> **Suas tarefas**
1. Indique se cada afirmação concorda com o trecho abaixo, sobre a mecanização do trabalho, respondendo sim ou não e citando literalmente as palavras decisivas: (a) entre 2000 e 2005, o comércio mundial de máquinas agrícolas cresceu 6 por cento ao ano; (b) a introdução de máquinas e tecnologias favorece as forças do trabalho; (c) pela primeira vez na história, mais de um bilhão de pessoas estão subnutridas no mundo.
2. Transcreva sem alterações, do trecho abaixo sobre a mecanização do trabalho, a passagem que vai de "O nascimento de" até "mundo do trabalho.".

> **Trecho selecionado**
++++++

O nascimento de um novo ano é sempre
momento para refletir sobre os
desafios que ainda persistem entre
nós. Um deles, verificado não apenas
no Brasil como em diversas outras
nações capitalistas, é a crescente
introdução das máquinas e
tecnologias no mundo do trabalho.
Trata-se de um fenômeno que, ao
invés de favorecer as forças do
trabalho, as estão destruindo e
precarizando.
No caso da crescente
mecanização verificada no campo,
onde se destacam as usinas de álcool
e açúcar e as áreas destinadas ao
plantio de grãos e outras culturas,
o que se verifica é a substituição
em escala geométrica do homem pela
máquina.
E o homem, sem outra qualificação
senão a do manejo da terra é expulso
com a sua família para periferia das
grandes cidades, onde, para
sobreviver, é obrigado a atirar-se
na informalidade ou a submeter-se às
mais precárias condições de
trabalho.
Relatório divulgado recentemente
pela FAO (órgão das Nações
Unidas para agricultura e alimentos)
constata que, entre 2006 e 2008,
observou-se um aumento contínuo dos
alimentos básicos.
Eis o primeiro
paradoxo: justamente nas áreas
rurais, aquelas responsáveis pela
produção de alimentos, vivem 70 por
cento das que passam fome no mundo.
E, pela primeira vez na história,
mais de um bilhão de pessoas estão
subnutridas no mundo inteiro. Isso
representa cerca de 100 milhões a
mais do que no ano passado e
significa que uma a cada seis
pessoas passa fome todos os dias. A
crise ameaça os pequenos
agricultores e as áreas rurais onde
trabalham e vivem 70 por cento das
pessoas que passam fome no mundo.
Quanto à crescente mecanização, a
FAO indica que, paralelamente ao
crescimento da fome, da subnutrição
e da pobreza nas áreas rurais, há um
próspero crescimento das vendas de
máquinas agrícolas cada vez mais
sofisticadas, muitas delas guiadas
por robôs orientados via satélite
(com o sistema GPS).
Entre 2000 e 2005, o
comércio mundial de máquinas
agrícolas cresceu à razão de 6 por
cento ao ano, muito mais do que a
produção de comida no mesmo período
(2,6 por cento ao ano) e o da
população mundial (1,2 por cento ao
ano). Entre 2005 e 2010, prevê-se um
crescimento respectivo de 4,8 por
cento, 2,5 por cento e 1,1 cento.

++++++

> **Informações exibidas**
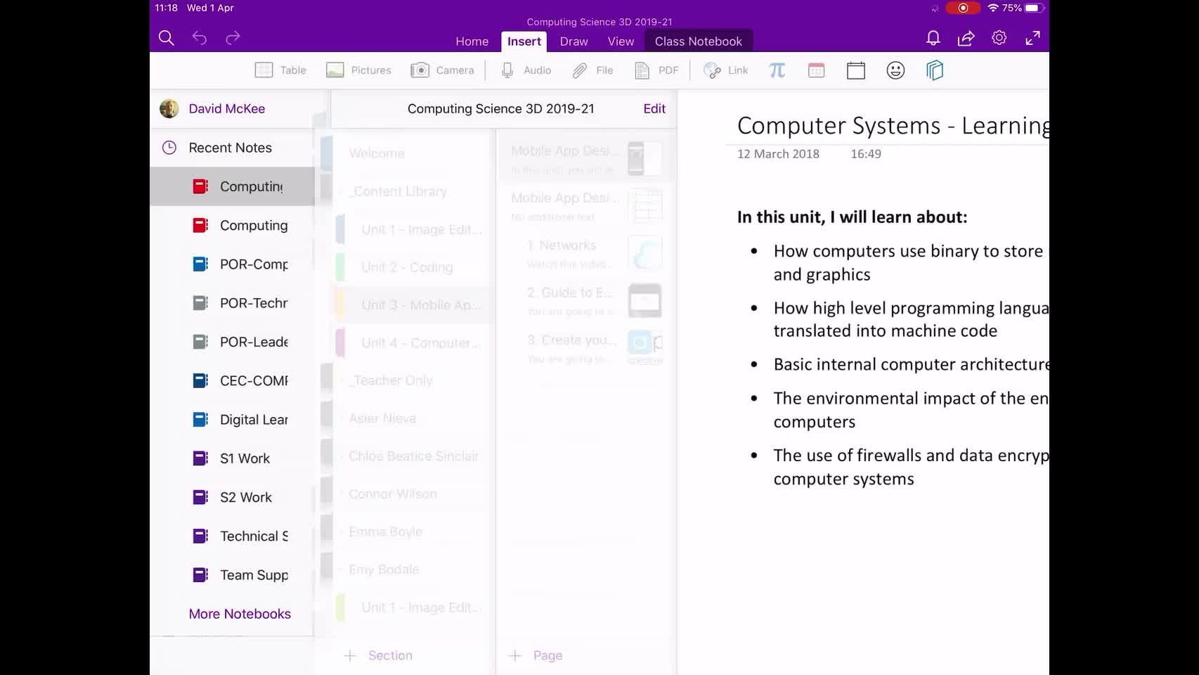The image size is (1199, 675).
Task: Open the notifications bell
Action: tap(933, 38)
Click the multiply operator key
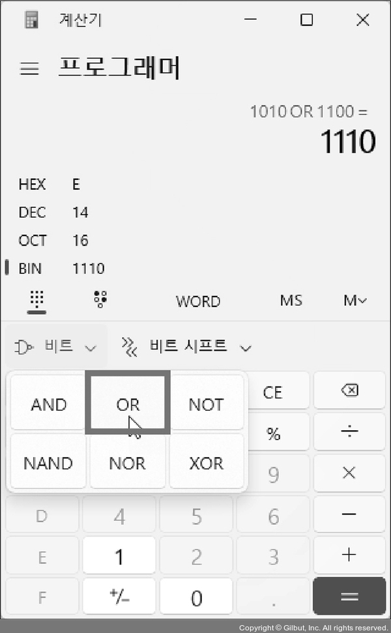 [x=349, y=473]
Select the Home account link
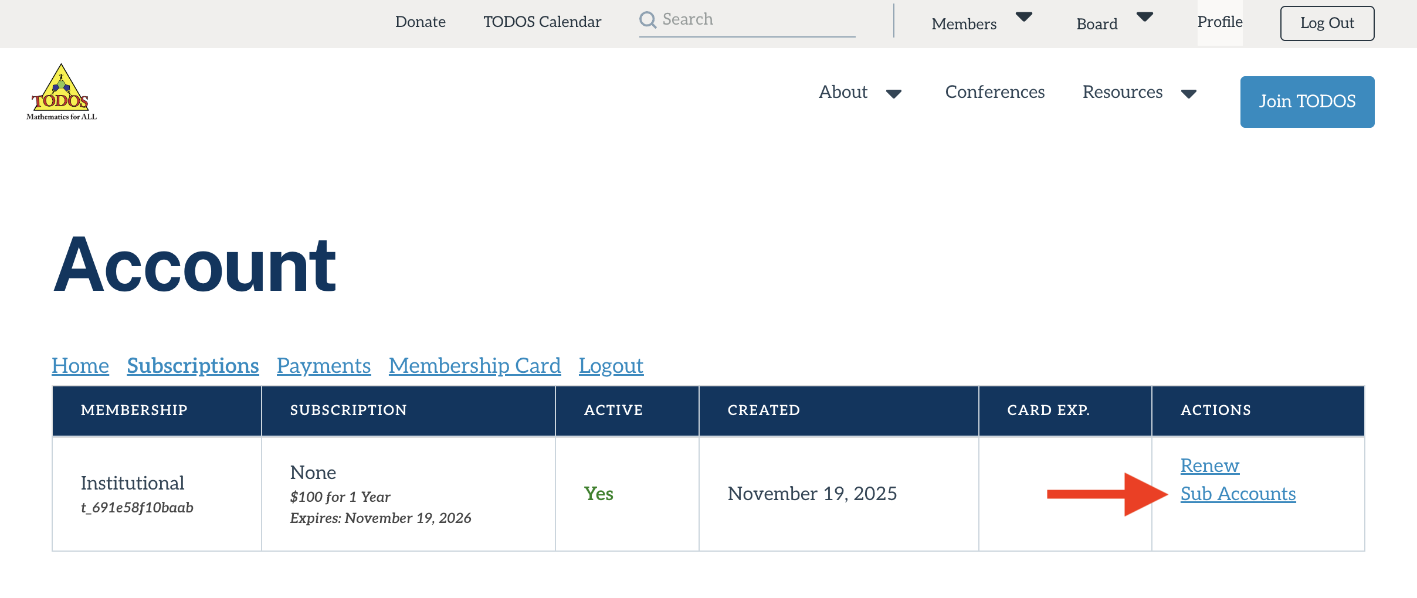The image size is (1417, 598). click(x=80, y=365)
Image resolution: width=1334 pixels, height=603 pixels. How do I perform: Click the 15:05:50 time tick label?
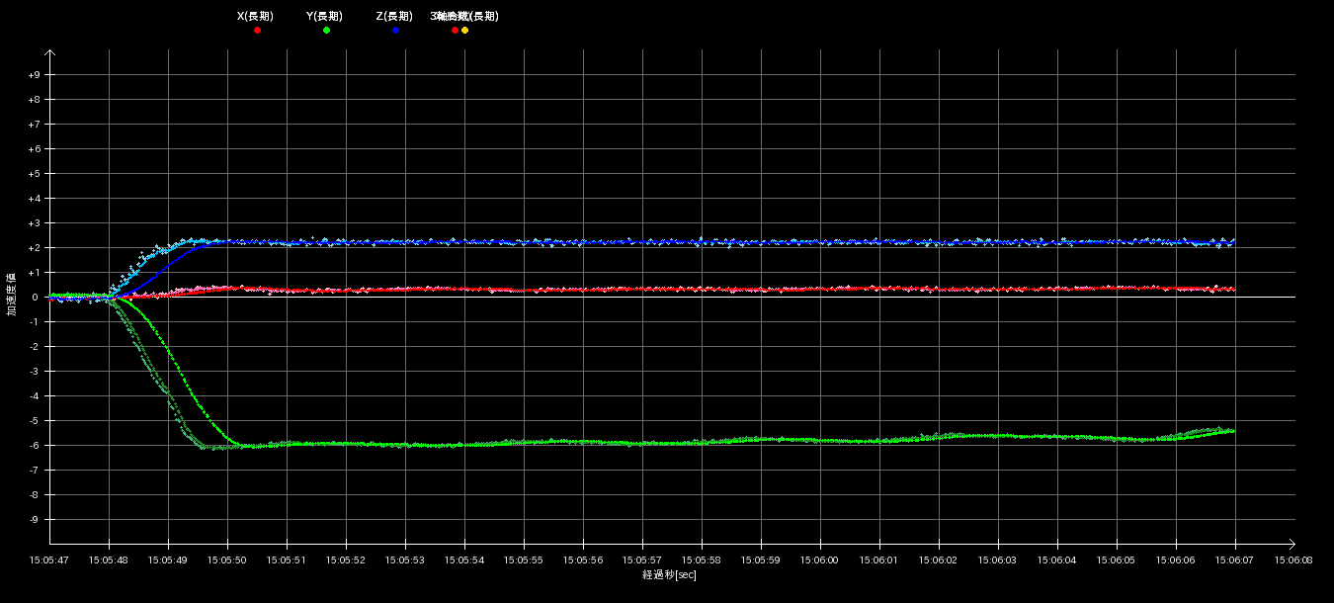(x=227, y=560)
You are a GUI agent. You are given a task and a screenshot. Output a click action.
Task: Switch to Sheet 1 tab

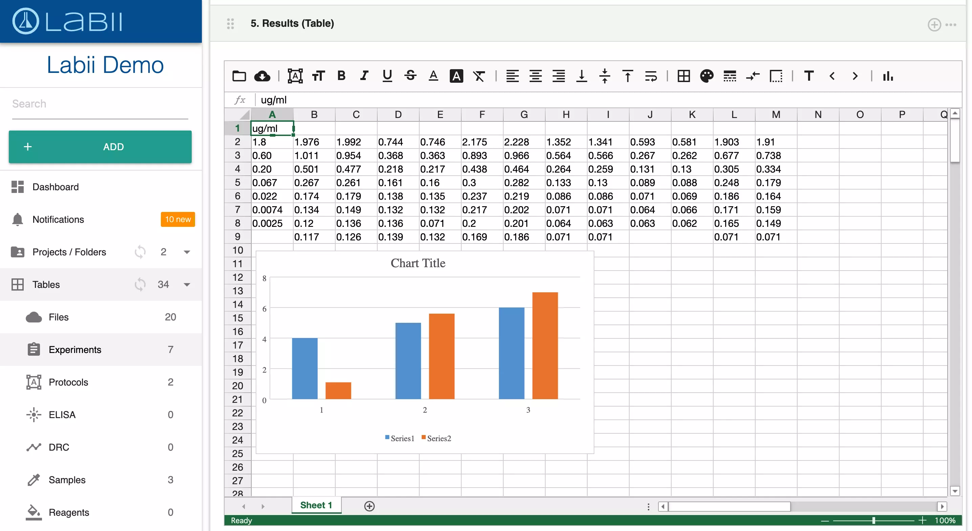[316, 505]
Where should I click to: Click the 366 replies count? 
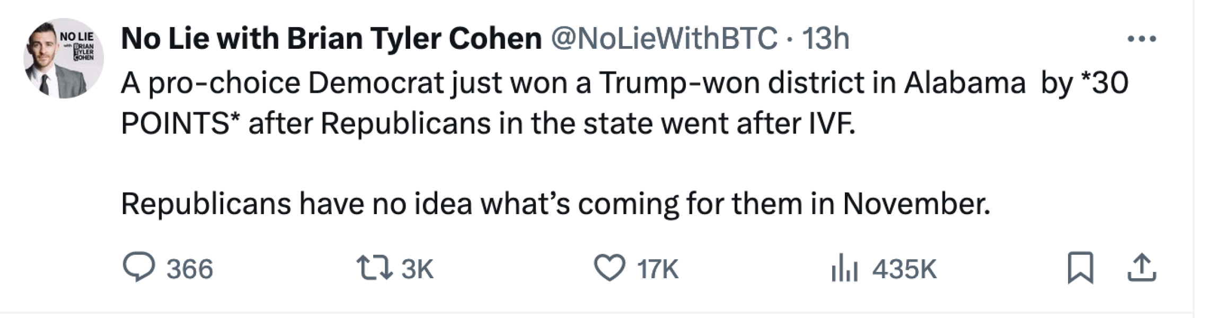[x=190, y=269]
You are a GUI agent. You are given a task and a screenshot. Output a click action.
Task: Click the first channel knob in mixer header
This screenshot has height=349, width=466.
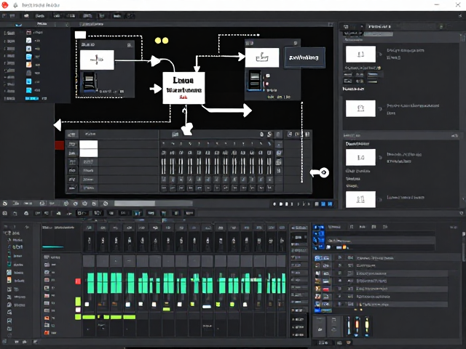tap(89, 241)
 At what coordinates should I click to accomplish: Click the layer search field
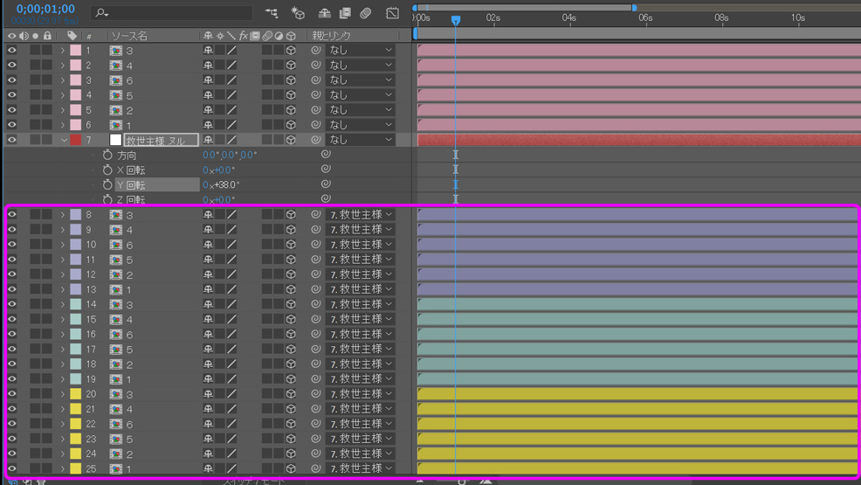click(175, 13)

++++++

> **Respostas por tarefa**
1.
(a) Sim: "o comércio mundial de máquinas agrícolas cresceu à razão de 6 por cento ao ano".
(b) Não: "ao invés de favorecer as forças do trabalho, as estão destruindo e precarizando".
(c) Sim: "pela primeira vez na história, mais de um bilhão de pessoas estão subnutridas no mundo inteiro".

2.
O nascimento de um novo ano é sempre
momento para refletir sobre os
desafios que ainda persistem entre
nós. Um deles, verificado não apenas
no Brasil como em diversas outras
nações capitalistas, é a crescente
introdução das máquinas e
tecnologias no mundo do trabalho.